Lining the back wall of In Bocca Al Lupo’s dining room are stacks of apple tree logs. A few at a time go into the restaurant’s oven, sometimes bringing the temperature to a scorching 800 degrees.
The wood-fired oven can be temperamental.
“It constantly changes. It depends on how the wood’s burning that day, how hot you got the oven before, what we were doing in the oven earlier that day,” said chef Beau Schooler.
On Thursday afternoon, the oven was around 450 degrees. Eight loaves of ciabatta bread were baking for the evening dinner service.
“Earlier in the day, we were smoking bacon,” Schooler said.
In Bocca Al Lupo — Italian for ‘into the wolf’s mouth,’ a way of saying ‘good luck’ — opened to the public Wednesday night after a month of quietly making pizzas for takeout and a test run Tuesday night with invited guests.
This is the third restaurant for Travis Smith. He started The Rookery Café in 2010 and, with Beau Schooler and Luke Metcalfe, opened The Taqueria last year. All three opened In Bocca Al Lupo together.
It’s located in the old Silverbow Bakery space on Second Street. The chairs, which have been repainted, are a familiar sight, but almost everything else inside has changed.
“We essentially took a large wall down that had been running the length of their dining room to expand the room and allow us to put in a big long bar,” said Smith.
Smith and his dad, contractor Mark Petz, built two bars and the tables out of hemlock from Icy Straits Lumber and Milling. The white-and-blue paint job is simple.

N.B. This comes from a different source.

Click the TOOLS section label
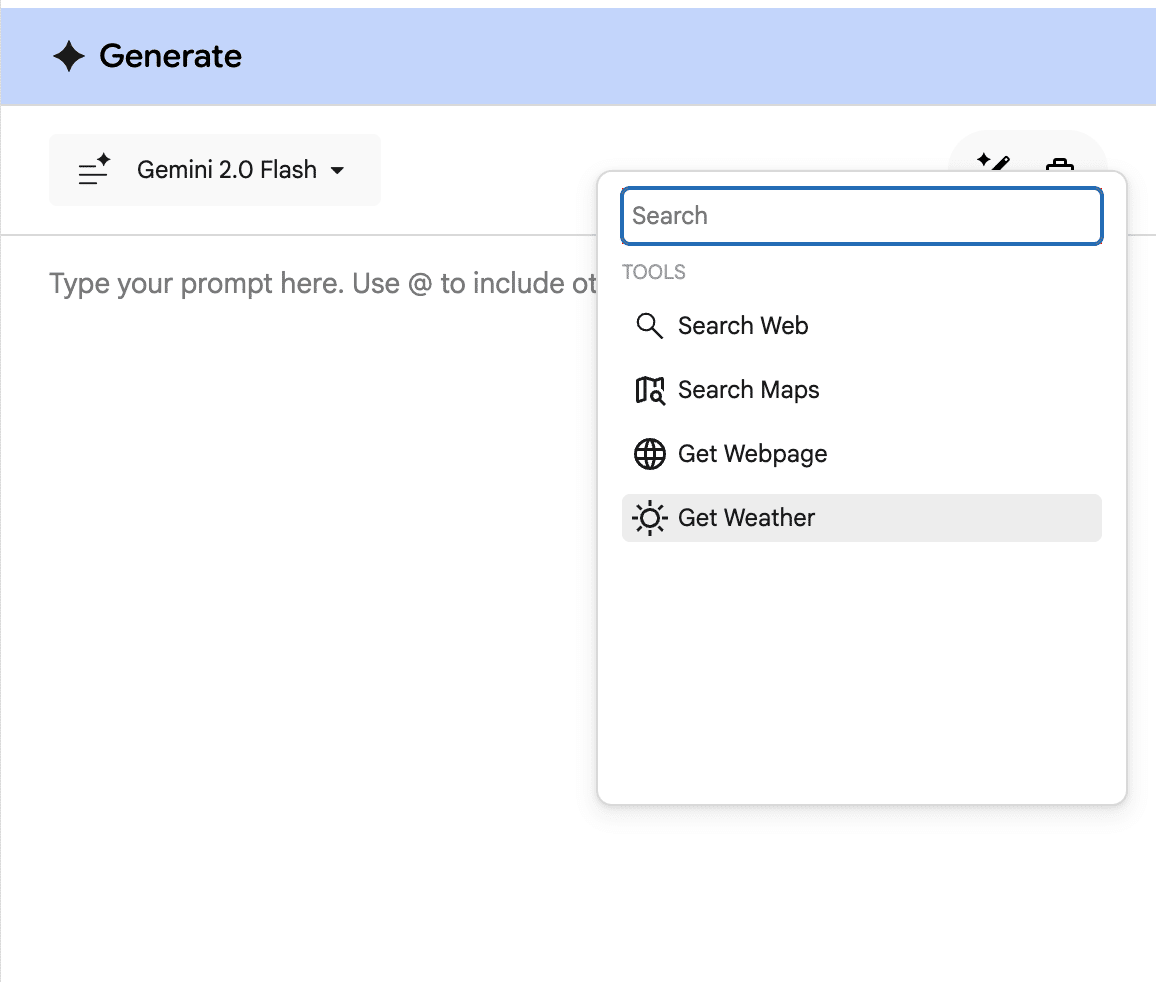The height and width of the screenshot is (982, 1156). point(654,271)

“It’s not a white-linen environment. We really want people to feel comfortable,” Smith said.
The focus is on the food, which is all made in-house.

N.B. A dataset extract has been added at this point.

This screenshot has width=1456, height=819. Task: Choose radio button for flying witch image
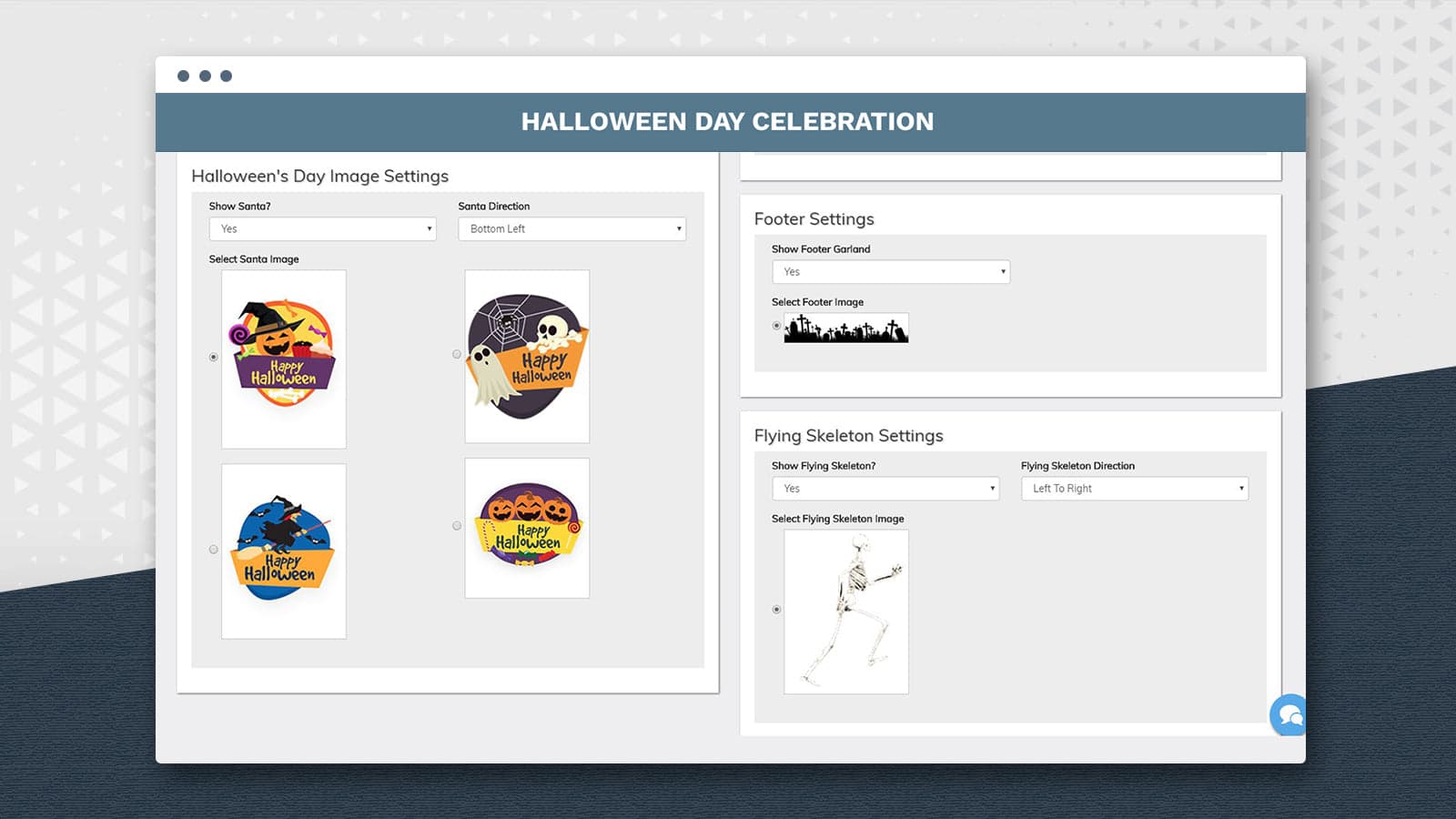coord(214,550)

“We’re buying cheese curds from the East Coast and turning these cheese curds into the mozzarella and part of the byproduct of that is butter, so you get an order of wood-fired oven bread with house made butter,” Smith said.
The restaurant’s multipage menu is presented on a clipboard. It offers appetizers, vegetable dishes, handmade pasta and wood-fired pizza.
“We’re kind of focusing on sharable family-style service. You can get a couple of items and share them amongst the table,” Smith said.
All the main dishes on the menu are under $20, except for a pasta called Strozzapreti di Orzo Alaskan, which features Alaskan barley pasta, Dungeness crab, lemon, brown butter, thyme and calabrian chili. That’ll cost you $24.
“We’ll always try to have varied kinds of pasta just so you can try different kinds of noodles,” Schooler said, who learned the basics of Italian cuisine in Calabria, Italy. A couple of the pastas are made from semolina dough; one is an egg yolk pasta. There’s a gnocchi option, and the lasagnas are offered on a first-come, first-served basis.
There are several vegetable dishes, including a whole roasted cauliflower with parsley pesto and pistachio.
“For vegetarians, there’s quite a few options, which is kind of lacking in Juneau,” Metcalfe said. “We’ve had a couple of my friends who are pretty straight vegetarians in here, and they were very pleased with the menu.”
The last two pages of the menu list a variety of beverages — more than 40 different wines, including two on tap, bottled beer and cider, and non-alcoholic options.
In Bocca Al Lupo is open Monday through Saturday at 5 p.m. At the moment, it’s not taking reservations.
The deli Panhandle Provisions, started by Smith and Schooler in 2014, is in the process of getting set up in the same building.
Smith said between 40 and 50 people came through In Bocca Al Lupo Wednesday night, and he’s optimistic the customer base will continue to grow. At the same time, The Rookery and The Taqueria are gearing up for the summer season.
“It’s been fun and interesting watching this process come along,” Smith said. “And now we all of a sudden have three little babies producing delicious food.”